We also got to present our work at Comic Con Portsmouth last months, where we got to sit in massive regal thrones, chat about the project and present the first 10 minutes of the feature:

Here’s the teaser we did for it:

Sonya and Paul setting up. 

Sonya, Paul and Fiona adorn the thrones.

It was exciting (and a little nerve-wracking) finally previewing the first few scenes of the film, and a slightly strange format I’m not used to: people were wondering in and out as they discovered the room (Standard practice for a Con). The throne room was hidden away in a maze of corridors in the rafters of the Portsmouth Guild Hall, and almost impossible to find accept by accident. We got thoroughly lost trying finding it! We kept our film on a loop for the first 1/2 hour to tempt people in, then did a Q&A when it looked at its busiest.  We got a great reaction from the audience, and some insightful questions.

It has been very tempting for us to release it online and hit the festival circuit again. We’re very proud of it, and it really hits the mark for what we want the whole feature to feel like, but we’ve decided to hold off until we have a good chunk finished that can function as a satisfying and self-contained episode. Luckily the feature drama works in a way that it easily fits into an episodic format of 20-30 minute chunks.

Until then, here are a few stills and a sneak peek from the end section:

The start of the mountains.                                                                                                                          

Family                                                                                                                                                           

The coach.                                                                                                                                                                 

Sometimes people can be nice.                                                                                                                                

The driver.                                                                                                                                                             

The song.                                                                                                                                                             

Sometimes people can be nasty.                                                                                                                     

Into the mountains.                                                                                                                                       

The missing page.                                                                                                                                             

Change.                                                                                                                                                               

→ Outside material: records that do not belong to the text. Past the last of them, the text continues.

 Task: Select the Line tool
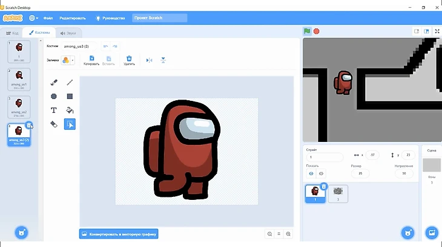pyautogui.click(x=70, y=82)
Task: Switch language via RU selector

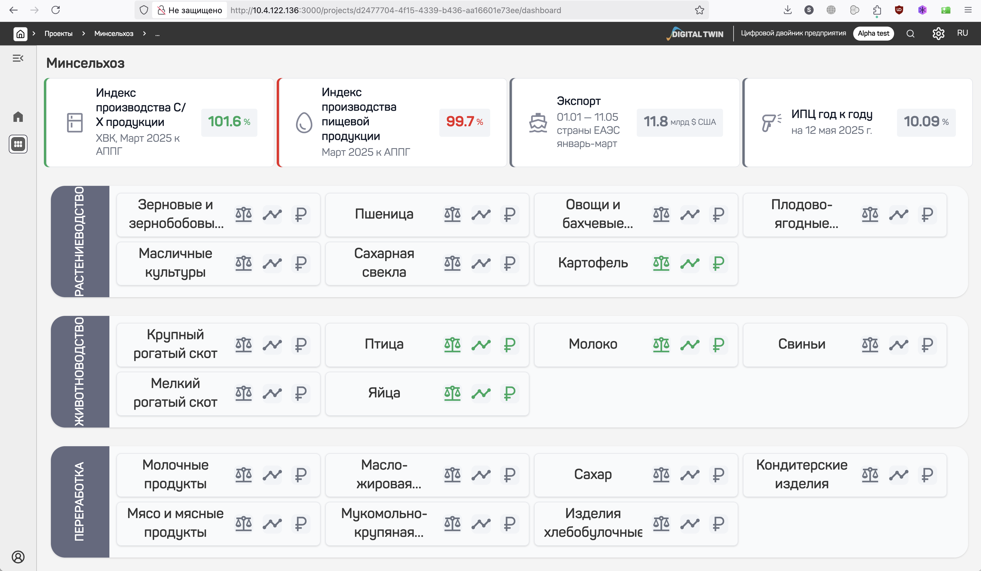Action: tap(962, 33)

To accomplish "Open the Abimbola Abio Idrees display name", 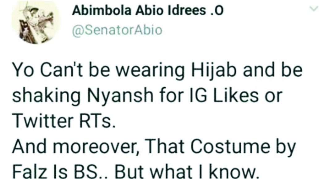I will (x=147, y=11).
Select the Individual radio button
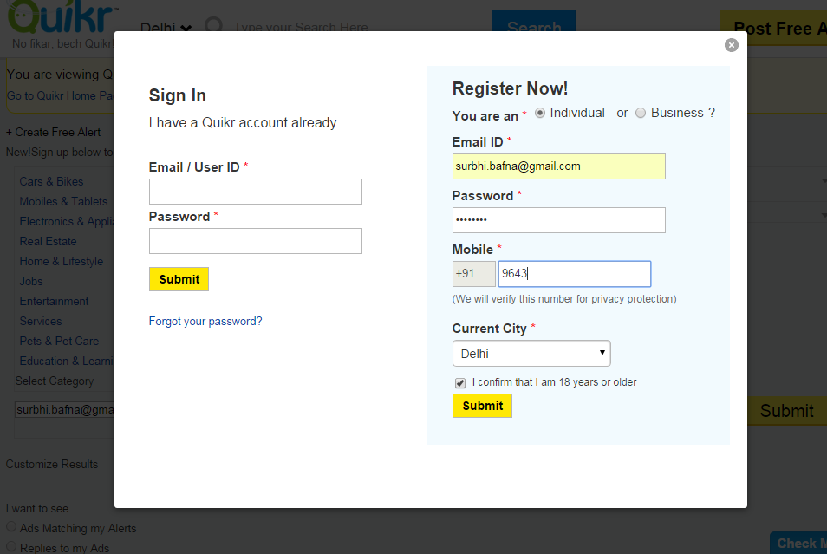Viewport: 827px width, 554px height. (x=539, y=113)
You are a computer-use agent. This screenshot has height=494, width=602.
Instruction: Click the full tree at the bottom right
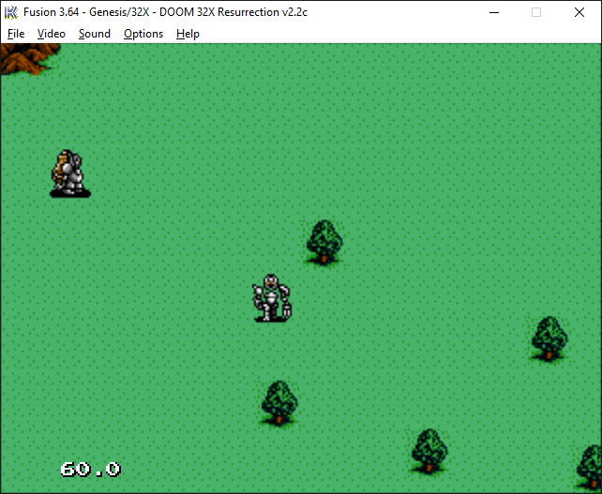coord(429,450)
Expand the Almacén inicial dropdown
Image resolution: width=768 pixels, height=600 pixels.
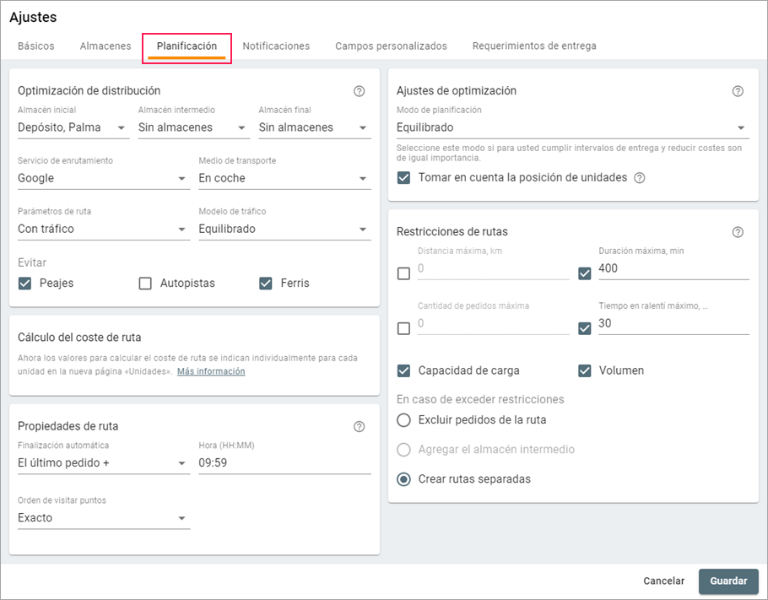tap(73, 128)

The eagle.                                                                                                                                                             

Stina’s field.                                                                                                                                                         

Stina and the wasp.

The road.

And here’s a sneak peek of the end of the sequence:  Stina’s peace and quiet is being interrupted again, for the second time!

BREAKDOWNS

We had a lot of different technical and creative challenges on this sequence.  Here’s a quick look at a few of them:

THE WASP

For the wasp we chose to base it on the very spooky-looking thread waist wasp:

It’s unnaturally thin and long looking abdomen was perfect for our world and our protagonist’s mental state. The original model was built by one of our graduates: Sonnie Harris, using ZBrush:

We then rigged it in Maya ready for animation:

And then added it into the final Unreal scene, with shaders, lighting and environment :

The animation of it was based on real-world thread waist wasp reference, and to our surprise the closer we got to replicating its real-life movement and posture, the more sympathetic it got!  Even weird-looking bugs need love! (Personal wasp opinions may apply.)

NAUGHTY SCHOOL KIDS

We really wanted our coach to feel alive with the chaos of a school trip. For that there was no short cut but to have a lot kids misbehaving around the main action of our protagonists. Although sound design and foley did a lot of heavy lifting here, we still wanted the visual chaos happening just out of frame, so we set about motion capturing as many scenarios as we could, with the students donning mocap suits in our CCIXR mocap studio:

Left to right:  Borka, Lloyd, Willow, Margarita

To get the performances into Unreal we pushed the motion capture through Unreal’s Metahuman system, crafting a collection of different characters to populate the coach. For the cloth we used enveloped meshes, rather than the Marvellous Designer simulated cloth we’d been using for our hero characters. (This was to save on production time and data size; hero cloth data can be 10s of GBs big!)

Once the characters were ready, we placed them around the bus seats to add some life around the main action:

BULLY GIRL CLOTH 

For a shot with a group of girls bullying our protagonist we wanted the cloth to feel physical; we wanted to get close into the action. For that we decided to go back Marvellous Designer, and simulated the clothes moving over exported Metahuman geometry:

We then added the texture and colour in Substance Painter:

And finally put it all together in the finished shot:

WHAT’S NEXT?

We are now continuing on with our next chronological scene, and will be doing further scenes until we have the 20 – 30 minutes we need for episode#1.

We meet a lot more characters over the next few scenes, so are currently spending some time designing and making all the assets we need before we start working with the motion capture data.

Here’s a look at the militia costume currently under development in Marvellous Designer and Substance Painter. This design forms the backbone of a lot of the outfits that will make an appearance over the next few scenes (And there’s something vaguely familiar about it!) :

That’s all for now!

More news soon as our story unfolds…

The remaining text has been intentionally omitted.